1. A resin material, characterized by, It includes a resin matrix and inorganic particles, wherein the absolute value of the difference between the refractive index of the inorganic particles and the refractive index of the resin matrix is ​​less than or equal to 0.

15.

2. The resin material according to claim 1, characterized by The absolute value of the difference between the refractive index of the inorganic particles and the refractive index of the resin matrix is ​​less than or equal to 0.

11.

3. The resin material according to claim 1 or 2, characterized by The refractive index of the inorganic particles is 1.5 to 1.

7.

4. The resin material according to any one of claims 1 to 3, characterized by, The particle size D50 of the inorganic particles is 5 nm to 3 μm.

5. The resin material according to any one of claims 1 to 4, characterized in that, The inorganic particles include one or more of the following: calcium hydrogen phosphate, zirconium tungstate, tricalcium phosphate, magnesium sulfate, barium sulfate, calcium hydroxyphosphate, sodium sulfate, potassium chlorate, magnesium borate, calcium borate, calcium carbonate, potassium carbonate, magnesium silicate, calcium magnesium silicate, and calcium aluminate.

6. The resin material according to any one of claims 1 to 5, characterized by, In the resin material, the inorganic particles have a mass percentage content of 1% to 80%.

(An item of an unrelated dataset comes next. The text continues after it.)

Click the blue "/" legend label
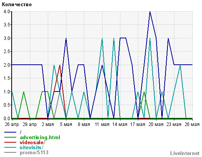The width and height of the screenshot is (202, 157). pyautogui.click(x=21, y=132)
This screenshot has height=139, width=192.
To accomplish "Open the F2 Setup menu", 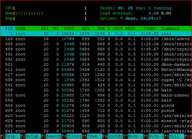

7. The resin material according to any one of claims 1-6, characterized in that, The resin matrix includes a thermoplastic resin, and the thermoplastic resin includes polyetherimide.

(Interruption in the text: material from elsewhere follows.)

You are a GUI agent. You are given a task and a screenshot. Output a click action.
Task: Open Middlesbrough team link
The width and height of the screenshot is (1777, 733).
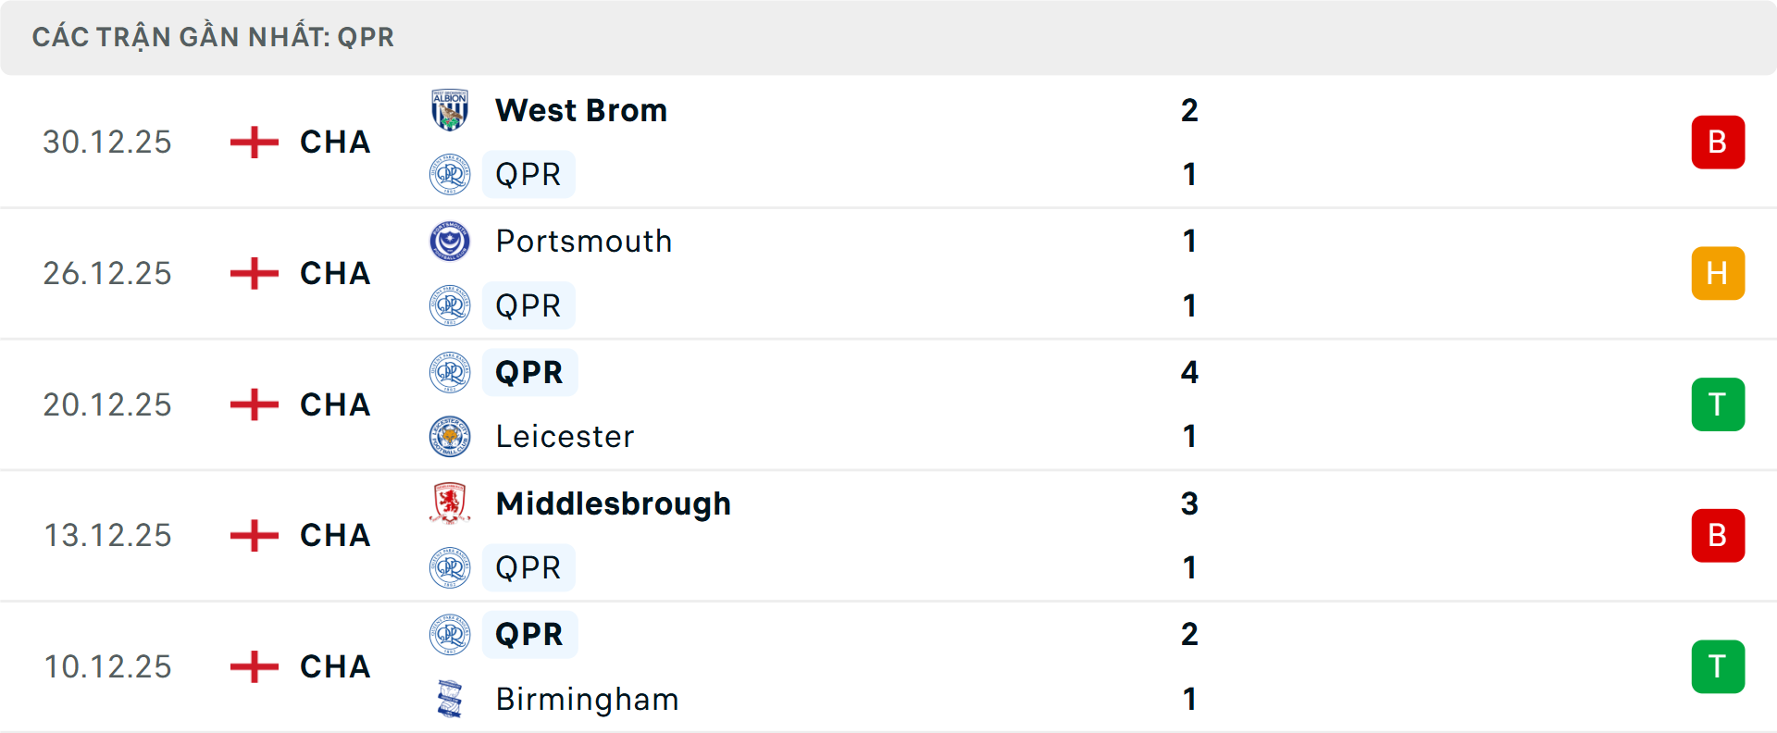click(613, 503)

8. The resin material according to claim 7, characterized in that, The polyetherimide resin has the structure shown in Formula 1:

9. The resin material according to claim 1 or 7, characterized in that, In the resin material, the mass percentage of the resin matrix is ​​20% to 99%.

10. The resin material according to any one of claims 1-9, characterized in that, In the resin material, the resin matrix and the inorganic particles exist in a physically mixed manner.

11. The resin material according to any one of claims 1-10, characterized in that, The resin material has a melt index of 7 to 53 cm3 / g at 360°C under 10 kg 3 / 10 min.

12. A method for preparing the resin material according to any one of claims 1-11, characterized in that, The process includes the following steps: solution blending of raw materials comprising the resin matrix and the inorganic particles to obtain the resin material.

13. The method for preparing the resin material according to claim 12, characterized in that, The step of preparing the resin material by solution blending of raw materials including the resin matrix and the inorganic particles specifically includes: mixing the raw materials with a good solvent, mixing the resulting mixture with a poor solvent and performing a precipitation treatment to obtain the resin material.

14. The method for preparing the resin material according to claim 12 or 13, characterized in that, The good solvents used in the solution blending process include one or more of dimethylformamide, N-methylpyrrolidone, and dimethylacetamide.

15. An optical element, characterized in that, Includes the resin material according to any one of claims 1-11 or the resin material prepared according to the method of preparing the resin material according to any one of claims 12-14.

16. The optical element according to claim 15, characterized in that, The optical element is an optical lens.

17. An optical device, characterized in that, Includes the optical element as described in claim 15 or 16.